No way. THAT's what "fish or cut bait" means? I always thought it meant "If you are not going to fish, sever your fishing line so that you will be out of the way of those who are." That is, I thought it meant something actually very much like "shit or get off the pot." But Ahura's reading of it does sound plausible. Oh well. I'll back now to making hay while the sun shines.

I stand corrected. "Pull the trigger" works for me.

Lord, how I detest Christgau's writing -- just a muddled, self-conscious, unreadable mess. If writing about music is really like dancing about architecture, as the old saw goes, then Christgau writing about music is like dancing about architecture at Burning Man while stoned off your rocker on the planet's most potent peyote.
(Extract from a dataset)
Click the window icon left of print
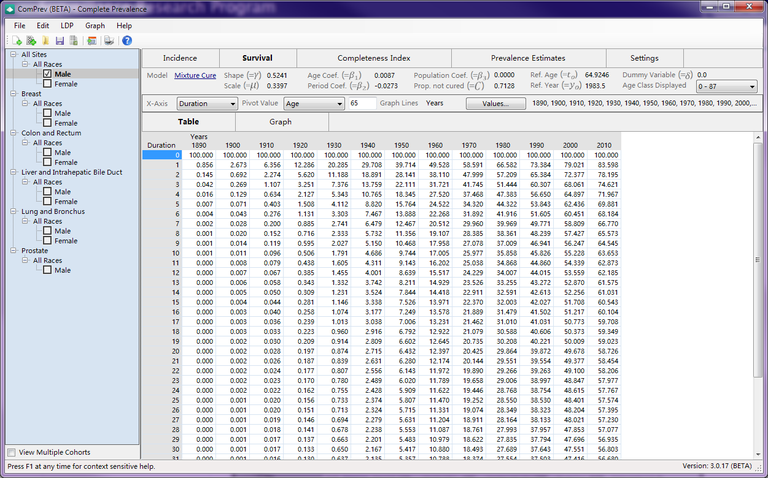(x=92, y=41)
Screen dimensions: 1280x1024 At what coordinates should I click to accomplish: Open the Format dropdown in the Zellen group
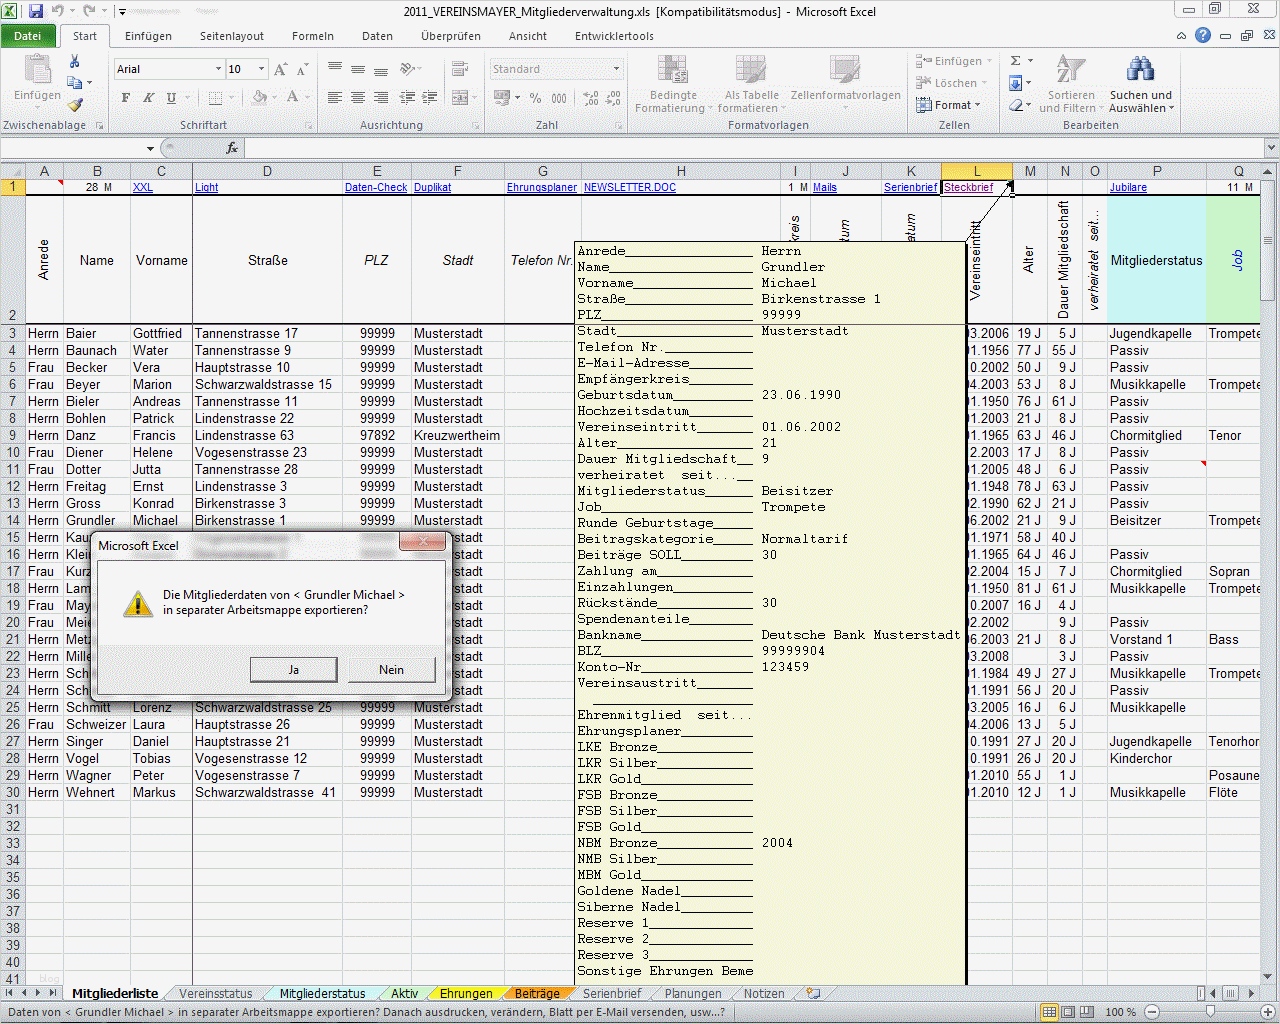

Good riddance.

Oh, and Eric, you're right to say "No way" about "fish or cut bait." Ahura may be right that its origins are in that direction, but it's pretty much exclusively used now as a substitute for "shit or get off the pot."

I know this is a few days late, but I just found out yesterday that Christgau was axed. I think I discovered his '80's Record Guide when I was about 17, and since then (this was around 1991) I've been reading the Consumer Guide and Pazz & Jop religiously. There really is no better critic in the country right now; in fact I'm pretty sure the kind of criticism that he practices is nearly extinct. First Giddins, then Chuck Eddy, now Christgau -- it seems the Voice is on a mission to get rid of any writer who has any stature at all (I expect to see Hoberman, Musto and Hentoff gone soon, if they're not already). Anyway, thanks for this tribute from my favorite Stranger writer to my favorite (ex-) Voice writer.